A shuttered look comes over Lost’s eyes. Something I’ve said has resonated with him. “You had to look out for yourself,” he says, quietly, his body tense. Then he snaps. “He spiralled downward after that? Did you ever think that had you supported him, he might not have gone totally bad? That you might have been a stabilising influence on him?”
“Lost?” I’m confused. Why does he sound like he’s taking my ex’s side? “I spent years turning a blind eye to his behaviour as I was trying to make our marriage work. He was always on his downward spiral, as you call it, but he was getting worse. He didn’t care who he hurt, only how much he could get away with. He was the only thing that mattered in his world.”

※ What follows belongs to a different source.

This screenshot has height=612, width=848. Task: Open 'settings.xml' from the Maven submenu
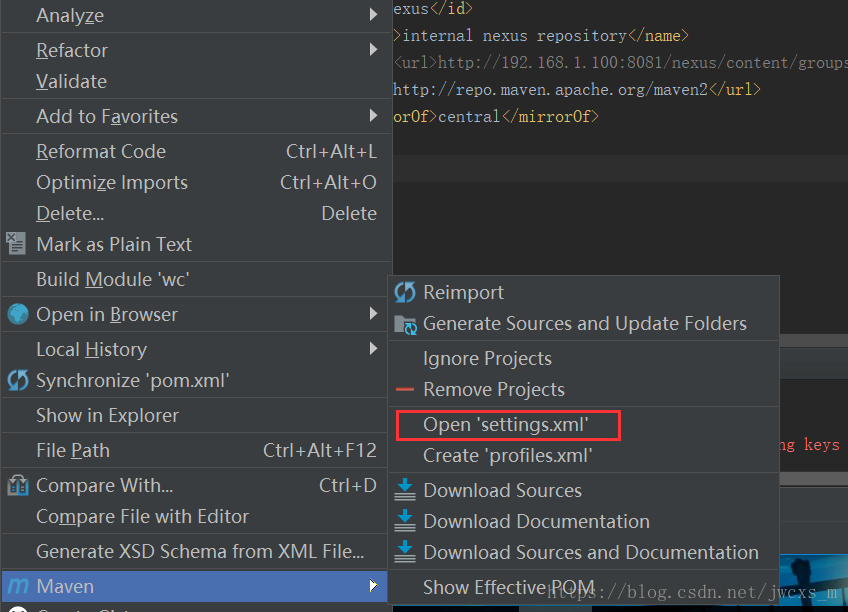coord(506,425)
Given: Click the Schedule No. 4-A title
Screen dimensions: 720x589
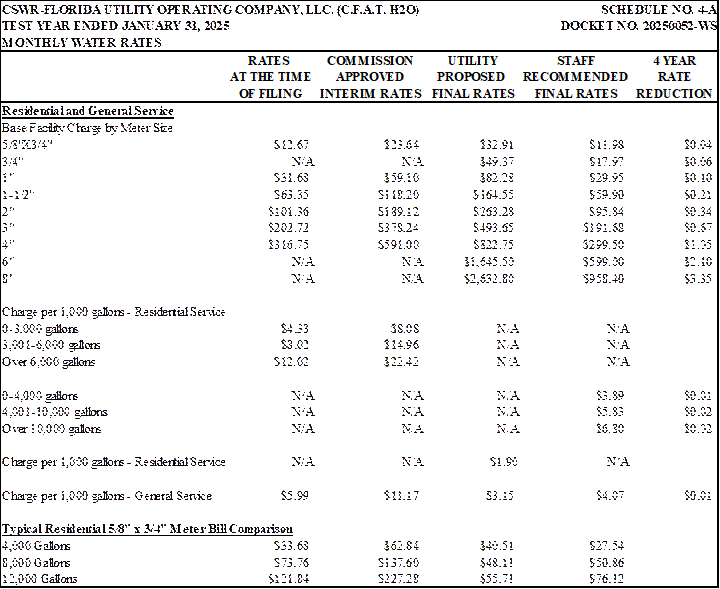Looking at the screenshot, I should pos(658,10).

Lost is shaking his head, and I notice his body looks tense. He’s viewing the scenery but clearly not seeing it.
“Lost…?”
“We better get back.”
The man who’d brought me here has disappeared, and a stranger is standing in his place. The man who’d said things to me which caused a visceral reaction, who’d made me feel desired for the first time in my life is gone. Phil had tried, of course, that’s how he got me into his bed. While it hadn’t been earth-shattering, it hadn’t been terrible, so I’d kept going back. But he’d never spoken to me the way Lost had. Somehow, with him, I’d known it wouldn’t be sex with the lights off.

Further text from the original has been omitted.